Playwright Garret Schneider talks about “Clockwork Child”2
As this is my first blog post for Fox Valley Rep, I think I should start with a little bit of an introduction. I am Collider Playwright Garret Schneider, and am currently working on a play called “Clockwork Child”, about the destruction of an idea created between two scientists.
For me, the collaborative process (be it in anything that you collaborate with: writing, group work, music, construction), is one of shared investment. If everyone works together perfectly, then something truly beautiful can be created (everyone has their own strength and you could create a work made entirely of people’s strengths).
Building on that idea, the collaborative process, the genesis and execution of ideas, seems to find a direct parallel in parenting and raising a child. If two collaborators work tirelessly on an idea, have it gestate, and do all they can for it, they introduce it to the world. They bring their baby out for everyone to admire.
But, what if, as a mother, you have a different idea of what your child needs than the father does? Your child. When an idea is collaboratively created, who has ownership of it? Who decides what the next step is, who has the greatest say in the future?
Clockwork Child examines that question on the deathbed of a very real Victorian Scientist, Ada Lovelace, who failed collaboration with Charles Babbage could have resulted in the first computer, one-hundred year before the first computer was actually made.
Charles was the first inventor, while Ada perfected it, marketed it, and predicted to people (even Babbage himself) what the potential for the machine [the Analytical Engine] was.

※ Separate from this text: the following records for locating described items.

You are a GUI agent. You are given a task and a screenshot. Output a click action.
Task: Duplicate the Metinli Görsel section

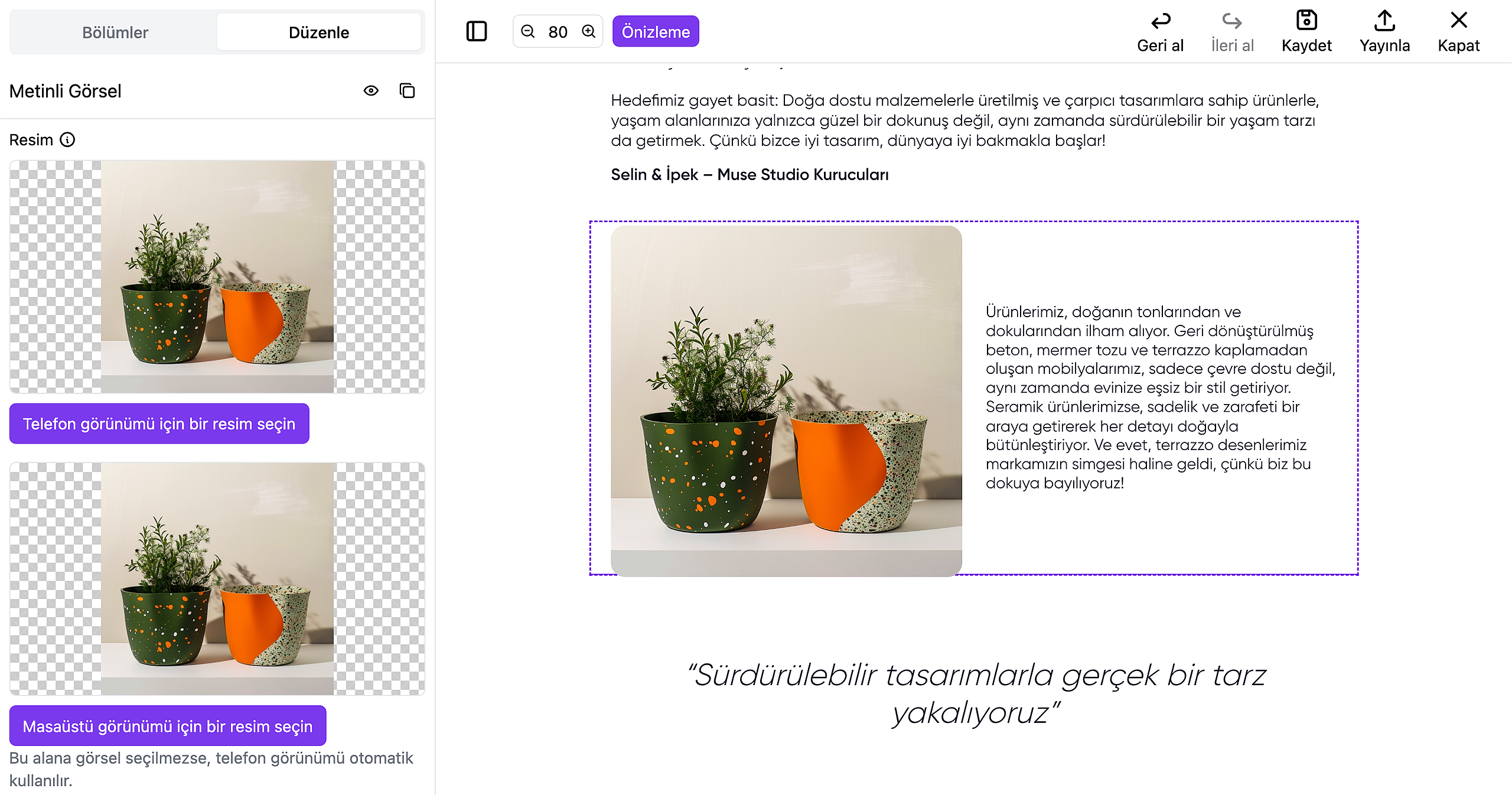407,91
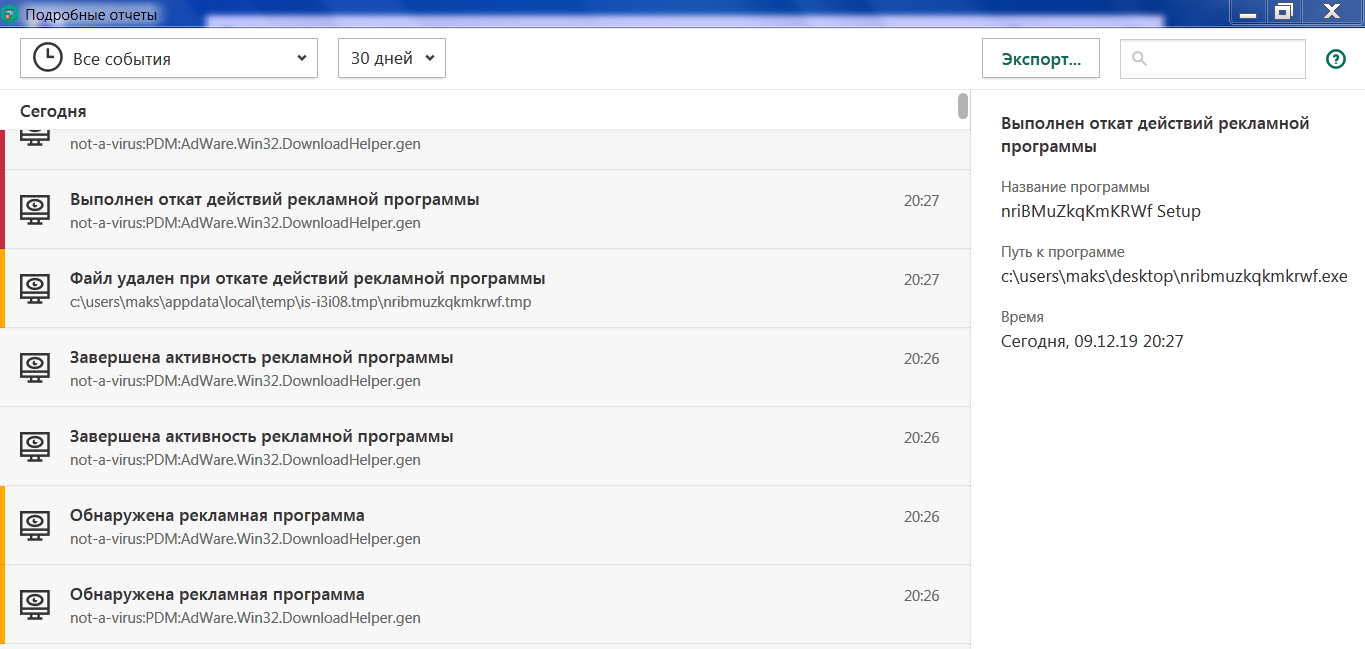The image size is (1365, 649).
Task: Select "Выполнен откат действий" title in event list
Action: (275, 200)
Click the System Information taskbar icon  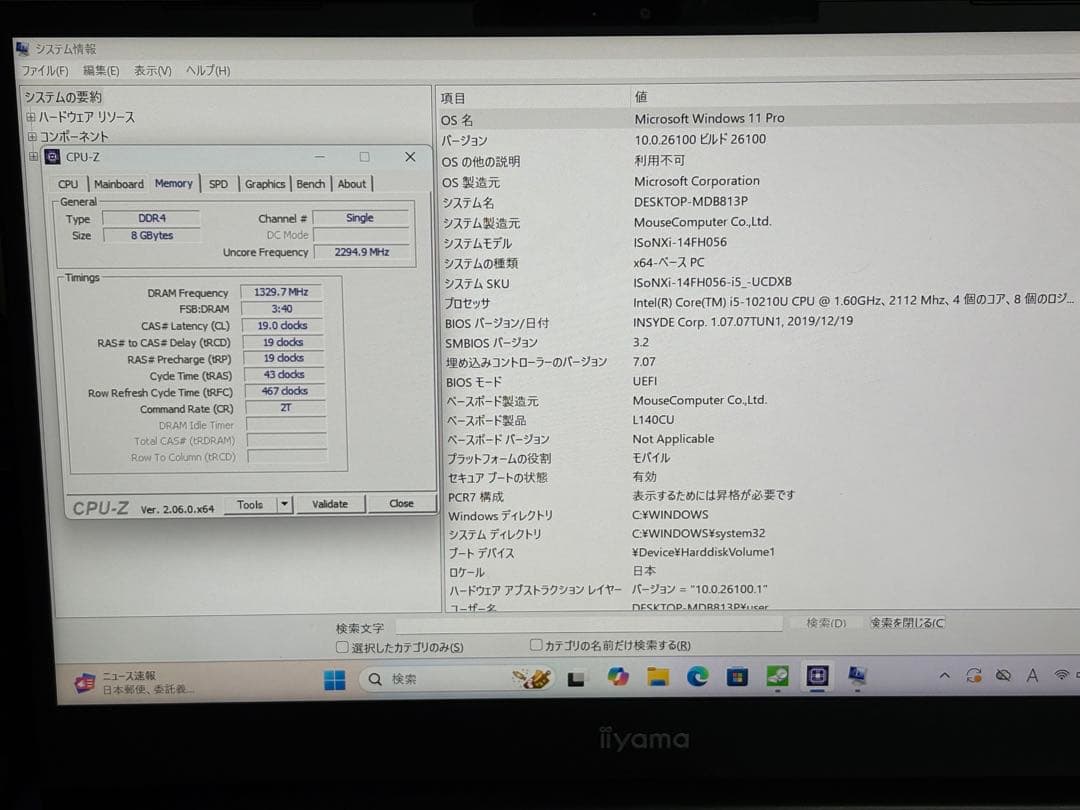(x=857, y=677)
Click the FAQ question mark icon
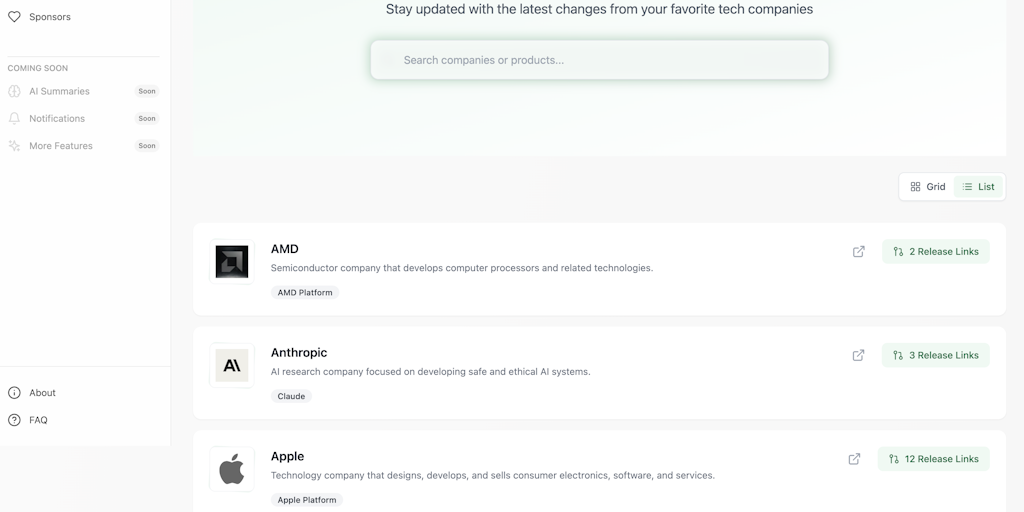Viewport: 1024px width, 512px height. [x=14, y=420]
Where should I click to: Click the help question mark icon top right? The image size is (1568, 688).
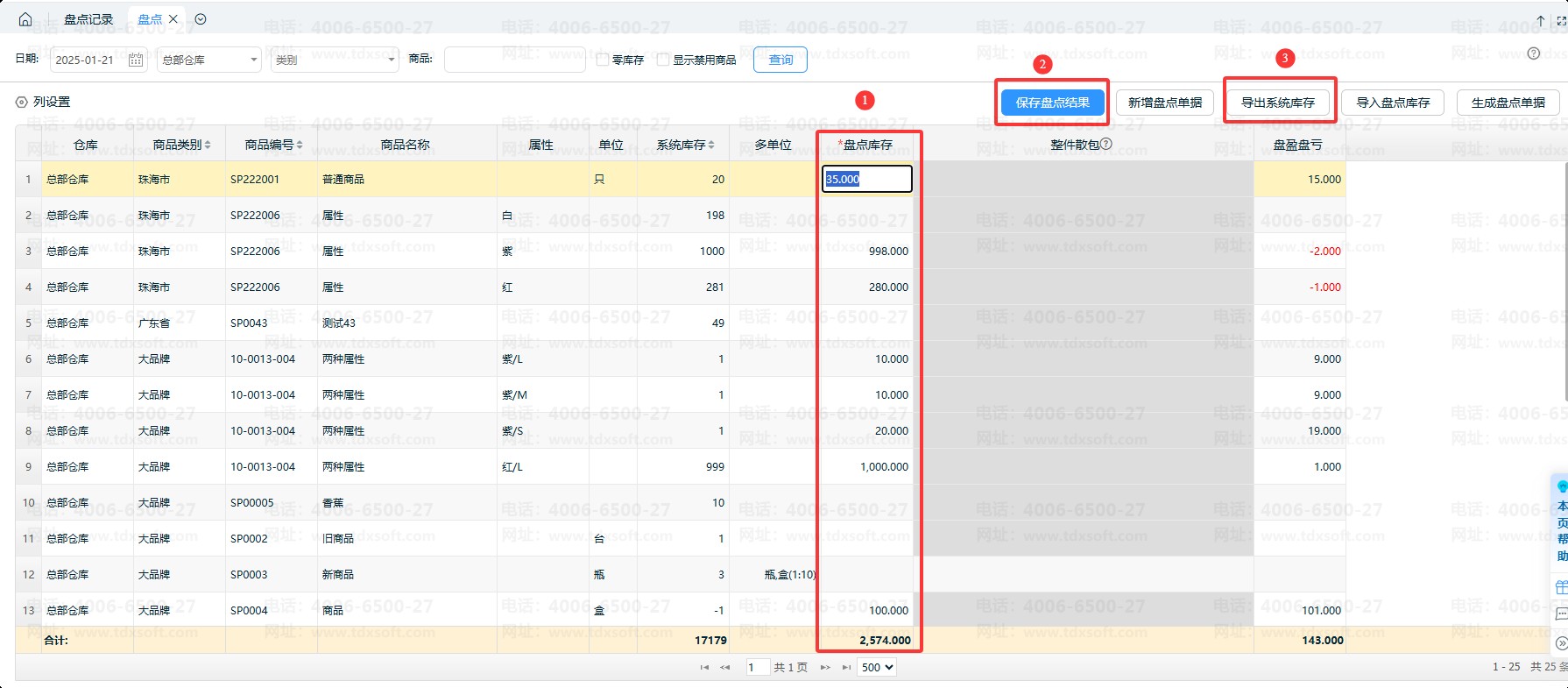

It is on Ada’s deathbed that she and Babbage have an argument which rips her from her current world and puts her in the past, where she must deter her younger self from ever embarking on the path of science.
This play is over many subjects that I am extremely passionate about: scientific exploration, gender inequality in science, birth of various subcultures (steampunk), and the lives of people with astounding mental abilities.
It is my hope that his play takes its audience on a journey, and that I can use history to help find parellels in their own struggle to achieve what is most important to them. For while Ada tries to destroy her past scientific self, she is really showing her own strength and commitment to scientific thought.
-Garret Schneider, Collider Playwright
Collider New Play Project is a part of the St. Charles Summer Theater Festival (July 14 – 31, 2011).